Unfortunately, I think a complete fix to the problem is non-trivial. It may be that we comprimise, and be happy that 99.9% of the time it works, with the possibility that the driver may get into a completely unusable state, but without locking up the system. As a side note, we might want to declare the timeout value in ieee80211_vars.h, so that a solution for #275 can use the same value.

02/01/06 23:41:54 changed by scottraynel@gmail.com

  • attachment setmode-delay-with-timeout.diff added.

Revised setmode patch which includes a timeout

02/01/06 23:50:34 changed by scottraynel@gmail.com

  • attachment setmode-delay-with-timeout2.diff added.

Revised setmode patch which includes a timeout (fixed)

02/01/06 23:52:16 changed by scottraynel@gmail.com

Fixed the while loop condition of the setmode-delay-with-timeout.diff patch.

Signed-off-by: Scott Raynel <scottraynel@gmail.com>

04/19/06 07:54:22 changed by dyqith

Since this patch hasn't been applied for a long time, I was wondering if this race condition is still happening ?
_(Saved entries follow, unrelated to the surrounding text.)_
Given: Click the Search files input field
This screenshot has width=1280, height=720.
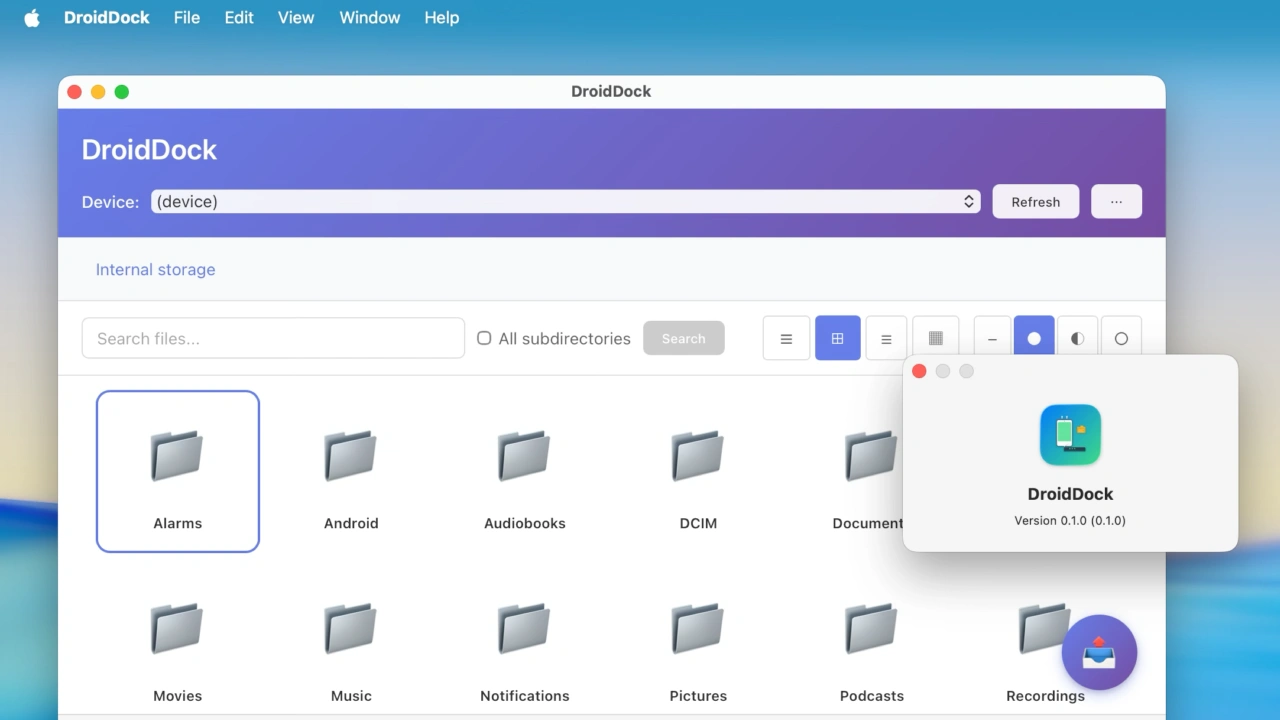Looking at the screenshot, I should tap(272, 338).
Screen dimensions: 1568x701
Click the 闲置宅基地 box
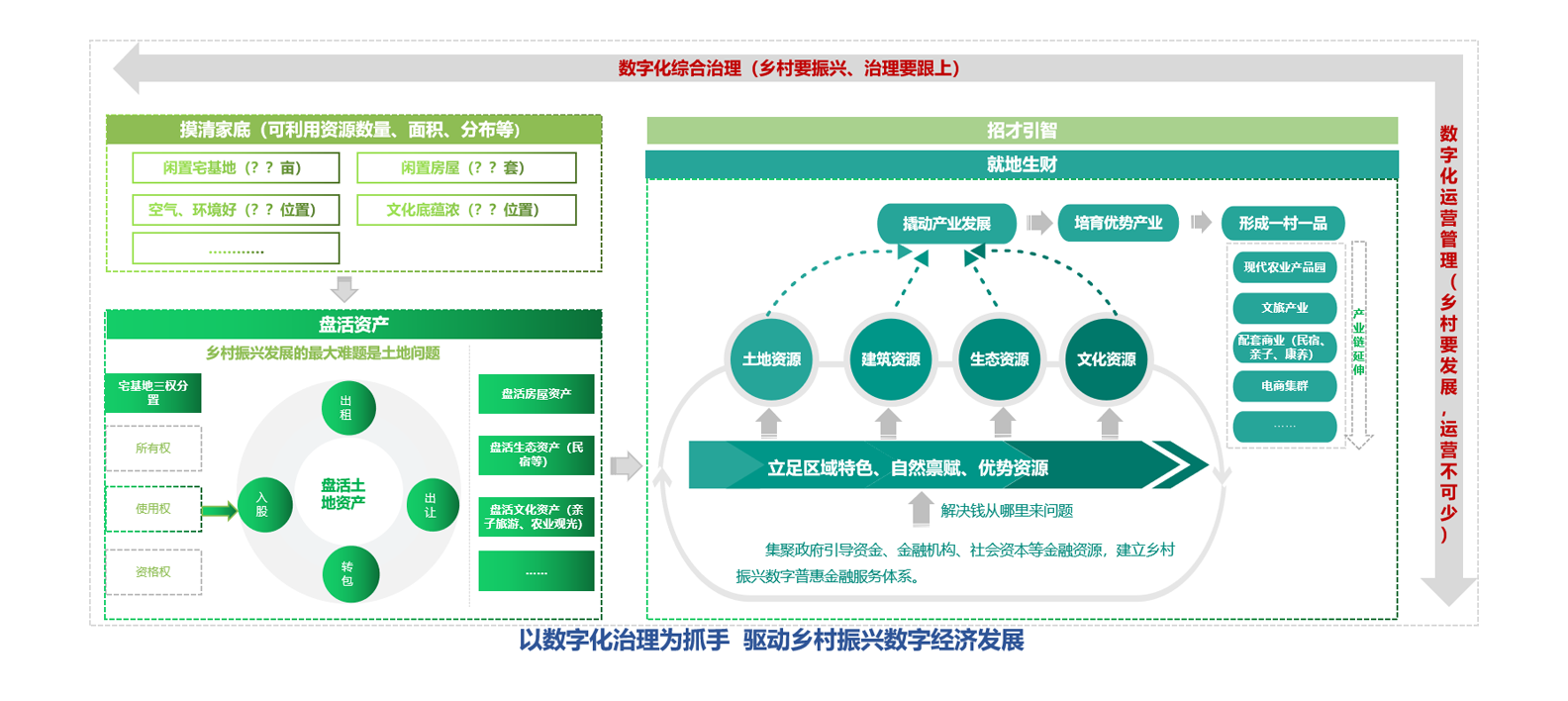point(236,168)
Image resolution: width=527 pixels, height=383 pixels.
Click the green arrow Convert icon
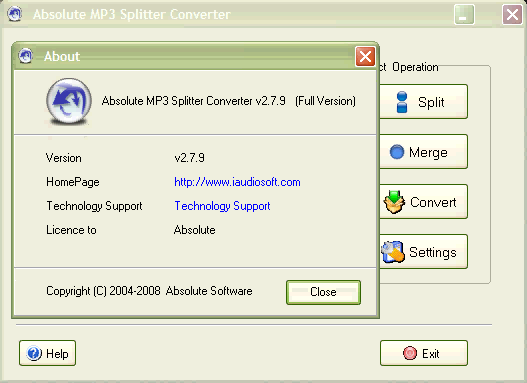tap(394, 202)
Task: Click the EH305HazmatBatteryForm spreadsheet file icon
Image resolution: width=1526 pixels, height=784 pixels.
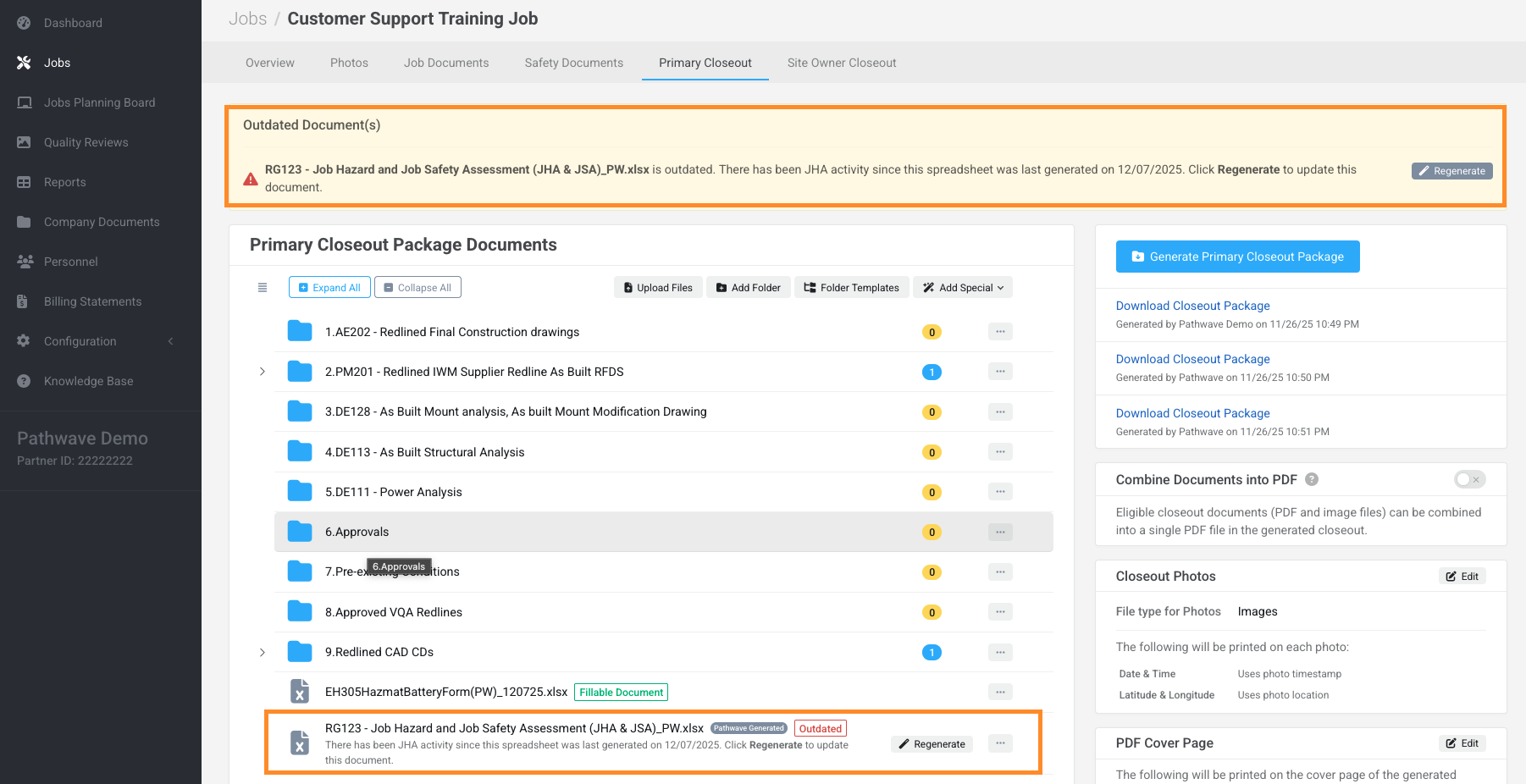Action: (x=300, y=692)
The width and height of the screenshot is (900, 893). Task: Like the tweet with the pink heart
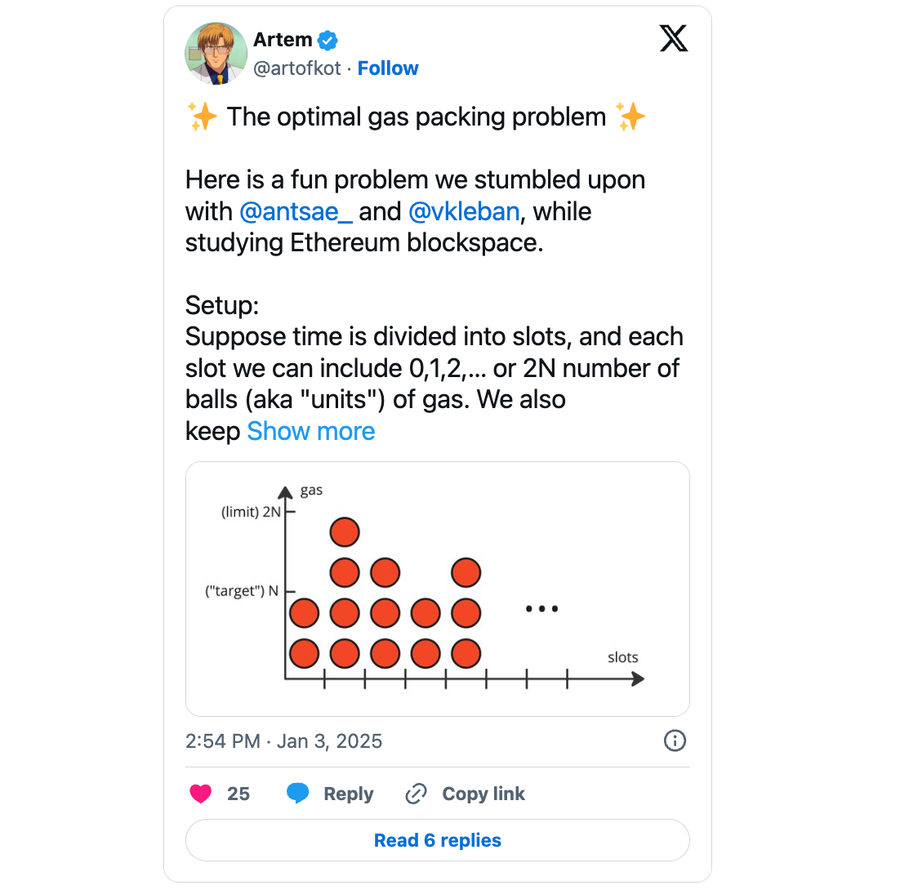200,794
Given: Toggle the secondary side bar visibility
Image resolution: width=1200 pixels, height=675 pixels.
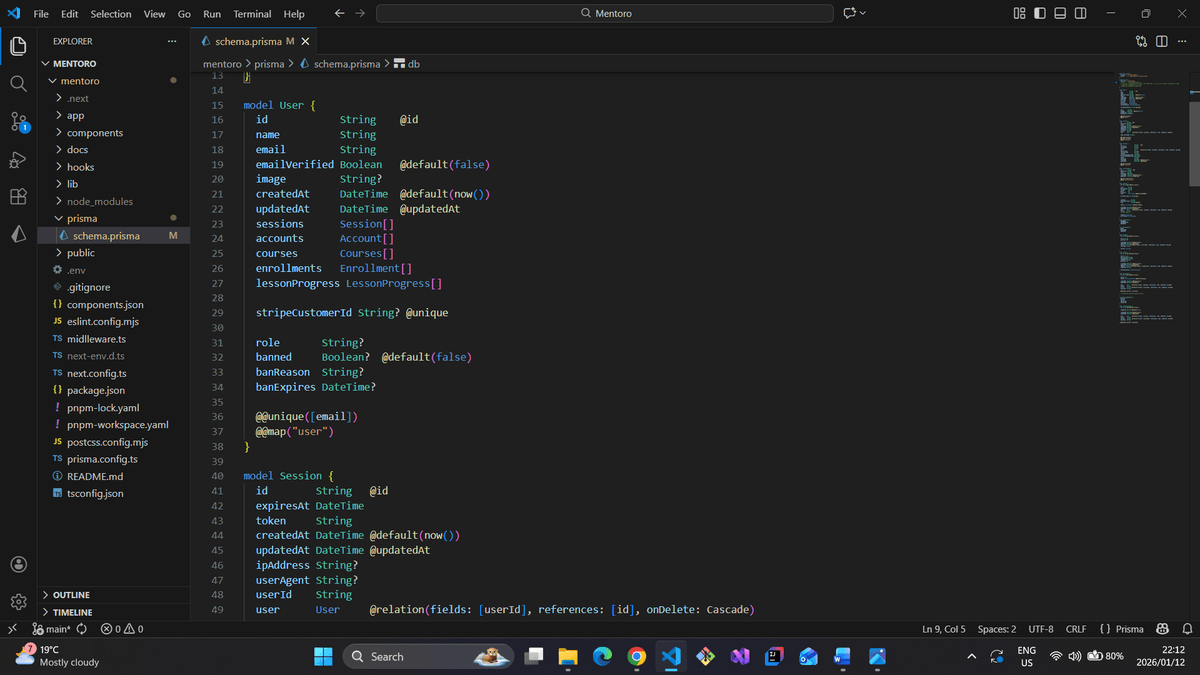Looking at the screenshot, I should (x=1080, y=14).
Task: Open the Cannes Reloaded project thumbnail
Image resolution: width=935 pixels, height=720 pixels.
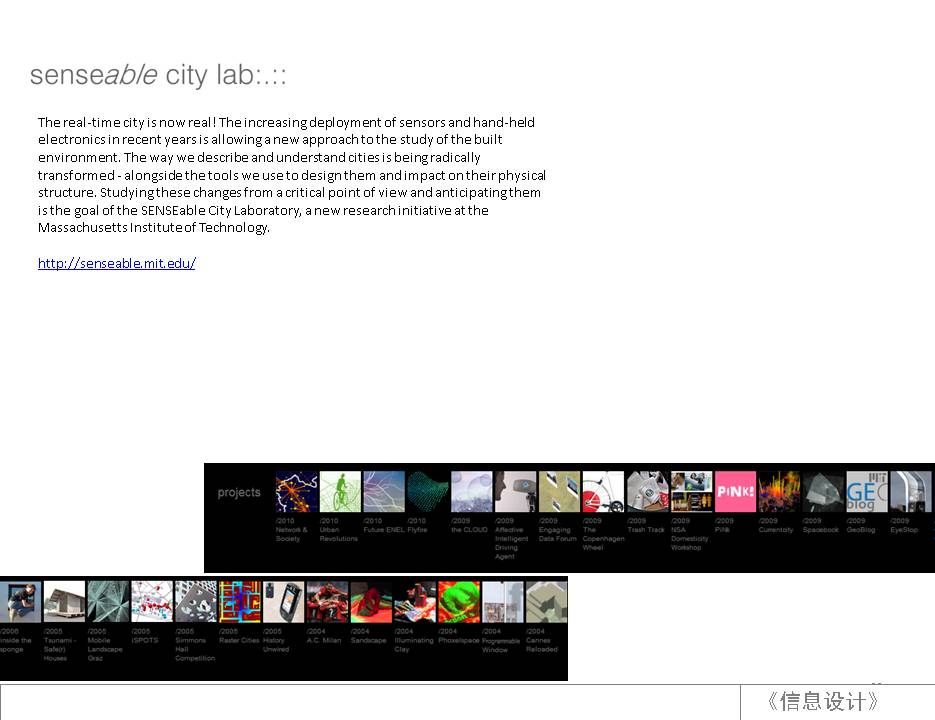Action: click(546, 602)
04/19/06 08:05:33 changed by Matt Brown

We're currently running r1474 with this patch applied and haven't seen any problems for weeks.

I have no reason to believe that the problem has gone away, without the patch we were able to reliably reproduce this problem.

Do you have any specific commits that you believe would have affected this problem? Please don't interpret our silence as anything other than us being happy with the patch and patiently waiting for a developer to have enough time to commit it.

Cheers

04/19/06 09:57:52 changed by kelmo

This patch was queued because the proposed patch from #275 had the possibility to use a common timeout loop.

04/20/06 14:23:01 changed by kelmo

  • milestone changed from version 0.9.0 - move to new codebase to version 0.9.x - progressive release candidate phase.

05/15/06 01:40:38 changed by dyqith

related comment in ticket:572

05/28/06 18:27:03 changed by Mister_X

  • patch_attached set to 1.

Rechecked Patch Attached (because of spam)

07/04/06 12:21:12 changed by kelmo

  • status changed from new to closed.
  • resolution set to fixed.

setmode-delay-with-timeout2.diff was applied to r1665

07/04/06 12:26:21 changed by kelmo

  • milestone changed from version 0.9.x - progressive release candidate phase to version 0.9.2.